Alcoholism, clinical and experimental research
-
Alcohol. Clin. Exp. Res. · Apr 2005
Acute ethanol inhibits extracellular signal-regulated kinase, protein kinase B, and adenosine 3':5'-cyclic monophosphate response element binding protein activity in an age- and brain region-specific manner.
As little as a single episode of exposure of the developing brain to ethanol can result in developmental neuropathology and mental retardation. Extracellular signal-regulated kinases (ERKs), protein kinase B (PKB), and adenosine 3':5'-cyclic monophosphate response element binding protein (CREB) are messenger molecules that play important roles in neuronal plasticity and survival.

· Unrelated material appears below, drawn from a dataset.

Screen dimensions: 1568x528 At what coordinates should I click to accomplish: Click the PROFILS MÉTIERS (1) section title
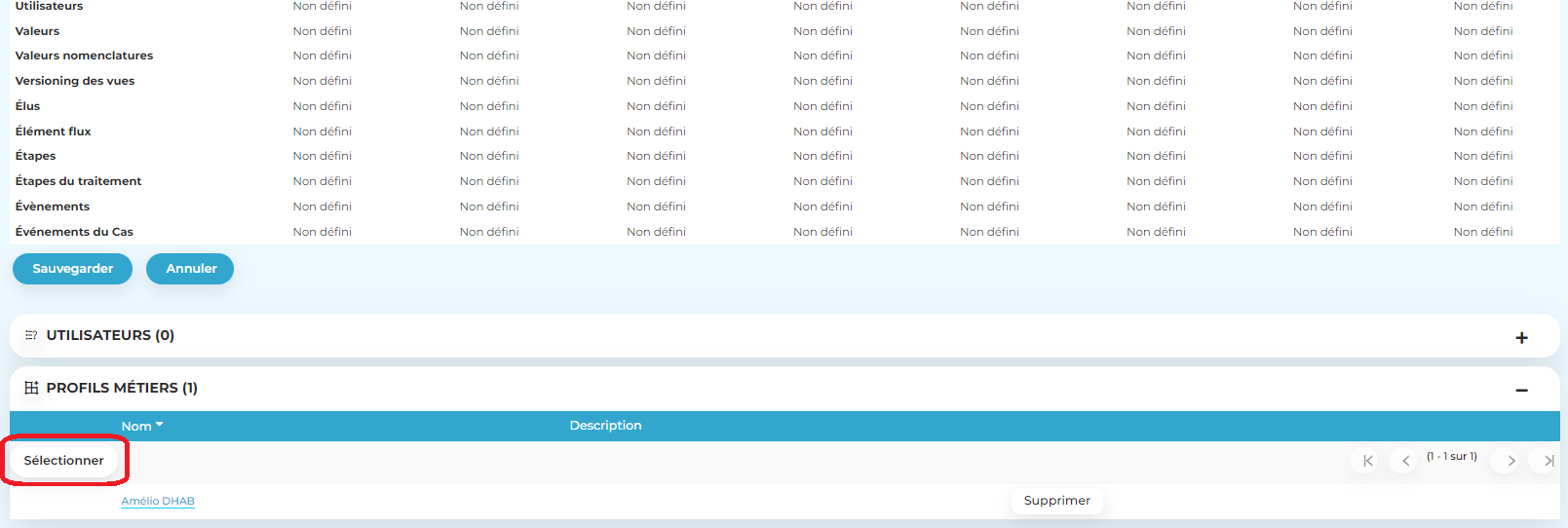tap(122, 388)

This study was undertaken to examine the effects of acute ethanol on ERK, PKB, and CREB activation in the brain. ⋯ The results demonstrate that acute ethanol inhibits ERK/PKB/CREB signaling in brain. This inhibition occurs in an age- and brain region-specific manner, with inhibition of PKB restricted to a time during the brain growth-spurt period. Furthermore, the lack of effect of MK-801 suggests that inhibition of NMDA receptors is unlikely to play a major role in binge ethanol inhibition of ERK/PKB/CREB signaling in vivo.